But how many people know that the tune for this popular hymn, ‘Forest Green,’ was arranged by Ralph Vaughan Williams – or, for that matter, know where Forest Green is?

‘Forest Green’ is an English folk tune associated with the ballad ‘The Ploughboy’s Dream.’ Vaughan Williams turned ‘Forest Green’ into a hymn tune for The English Hymnal (1906), which he co-edited with Percy Dearmer, using the tune as a setting for ‘O Little Town of Bethlehem.’

The people of Nailsworth in Gloucestershire claim Vaughan Willias named the tune after Forest Green in Nailsworth. Perhaps their claims have been boosted by the fact that the composer was born in Gloucestershire.

This Forest Green near Nailsworth is in one of the Stroud Valleys in the Cotswolds. Saint George’s Church in Nailsworth was designed in the Early English style by MH Medland of Gloucester and was consecrated in 1900. Because of a lack of funds, the church originally consisted only of a nave, aisles and south porch, without any chancel or tower. The chancel, Lady Chapel and vestries, dedicated as a World War I memorial, were added in 1939, but the church tower was never added.

> **Provided material**

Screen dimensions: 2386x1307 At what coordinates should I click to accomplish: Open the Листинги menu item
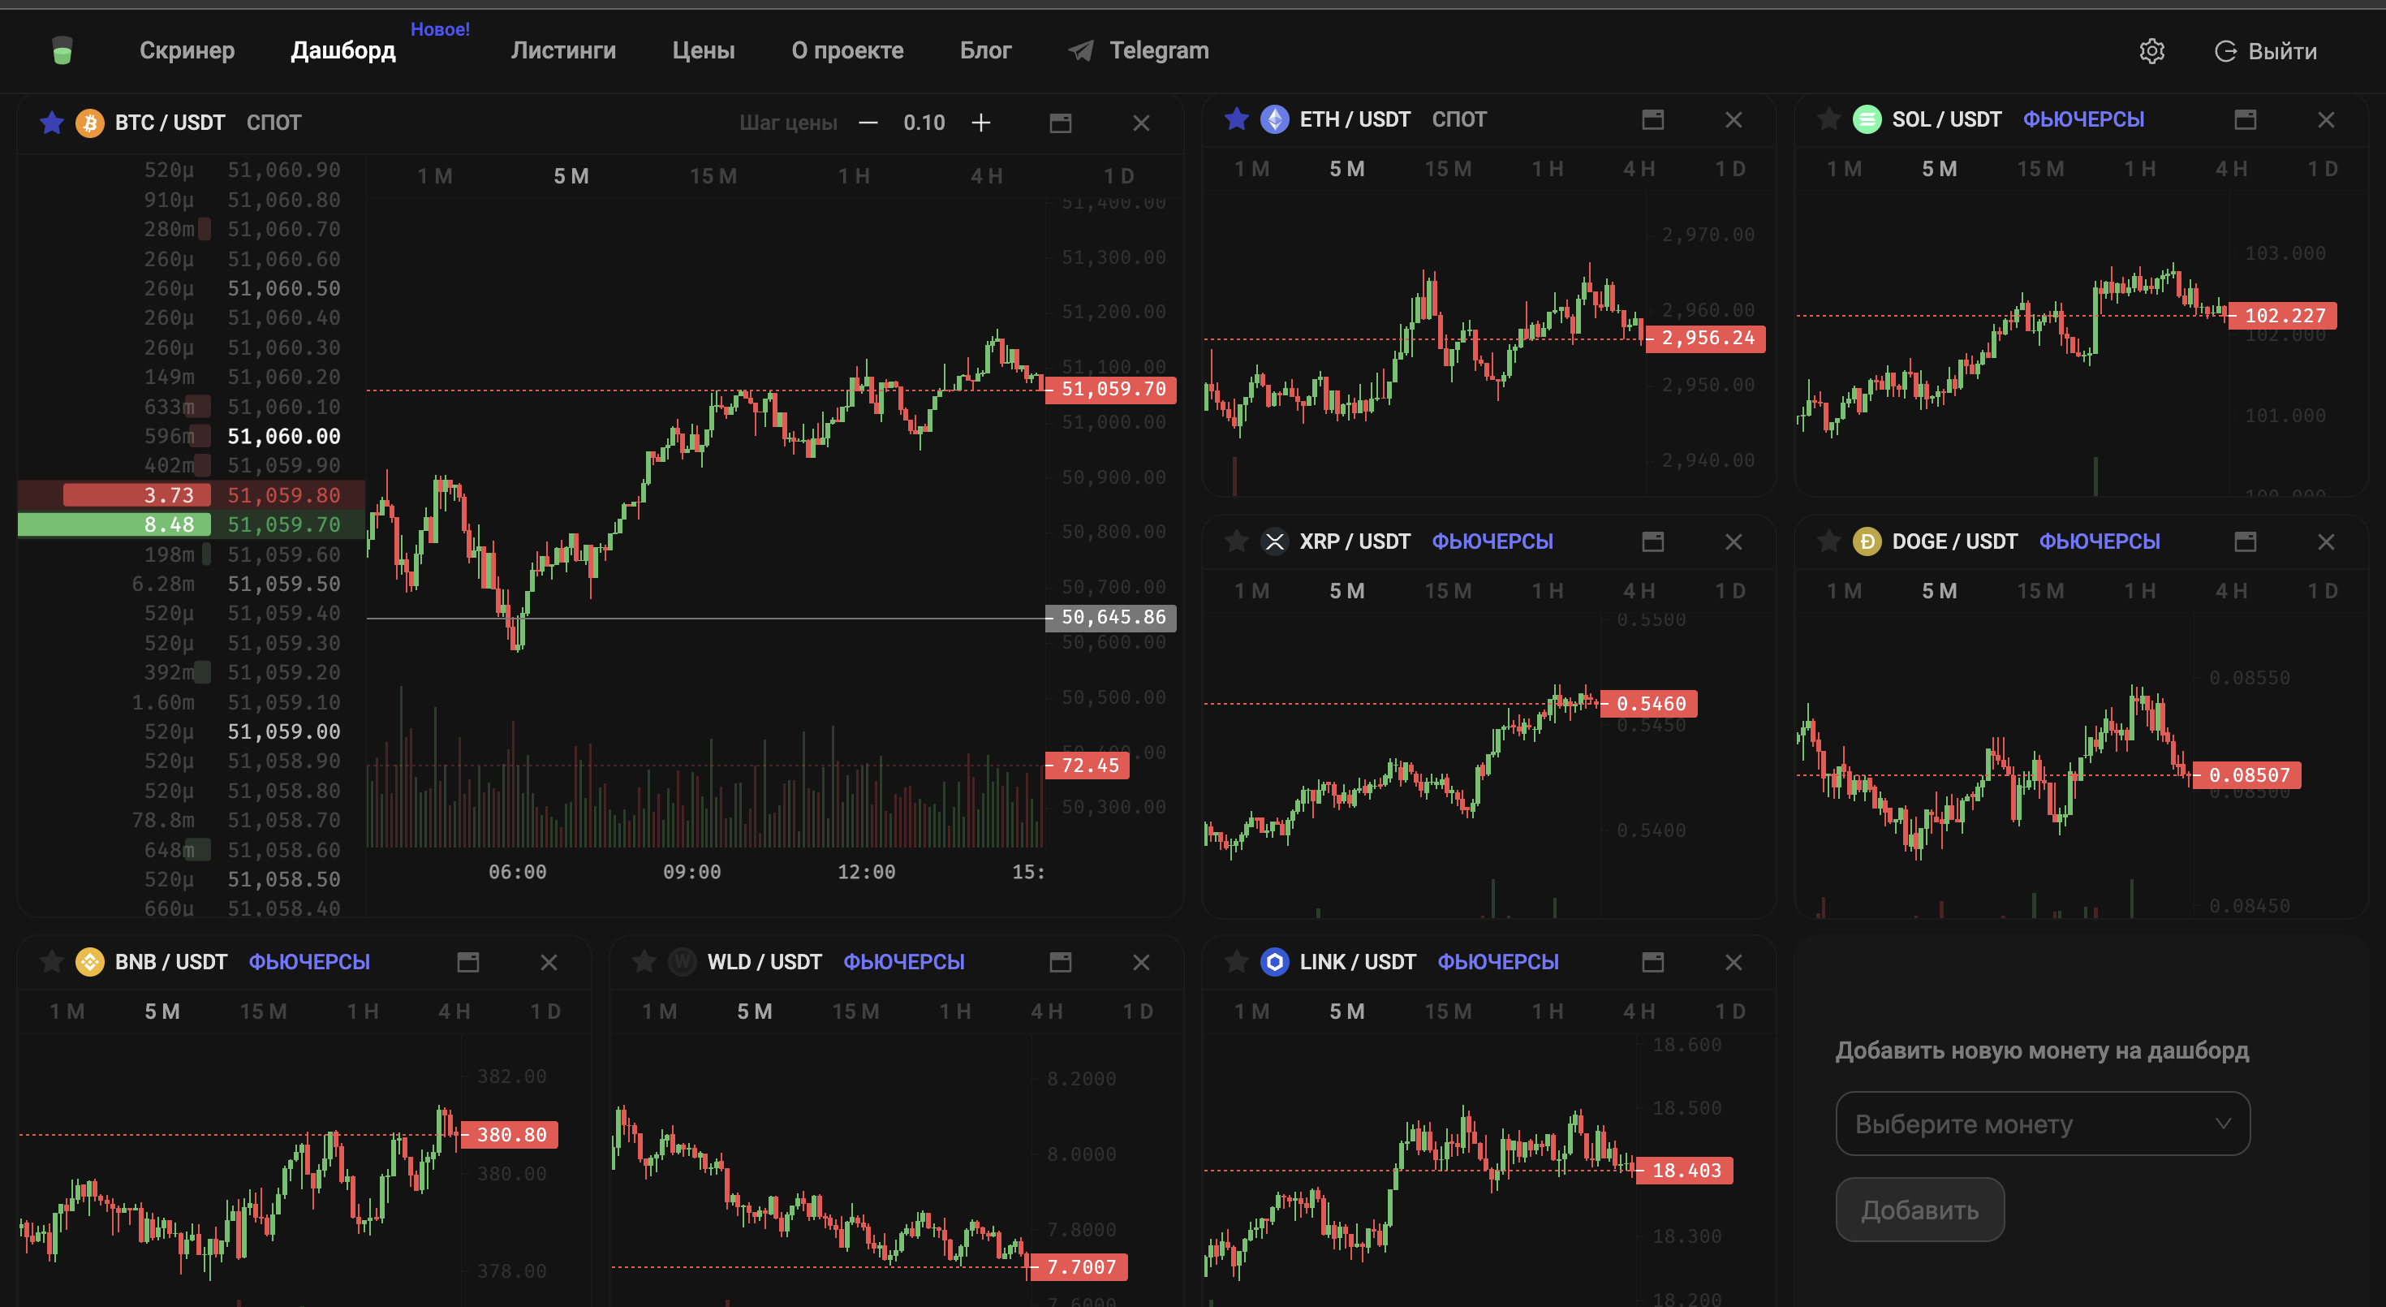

> **Tasks to complete**
• 1. From the Forest Green passage, give again everything from "The people of" down to "born in Gloucestershire.", word for word.
• 2. According to the Forest Green passage, who co-edited The English Hymnal with Vaughan Williams?

> **Expected outputs**
• 1.
The people of Nailsworth in Gloucestershire claim Vaughan Willias named the tune after Forest Green in Nailsworth. Perhaps their claims have been boosted by the fact that the composer was born in Gloucestershire.

• 2. Percy Dearmer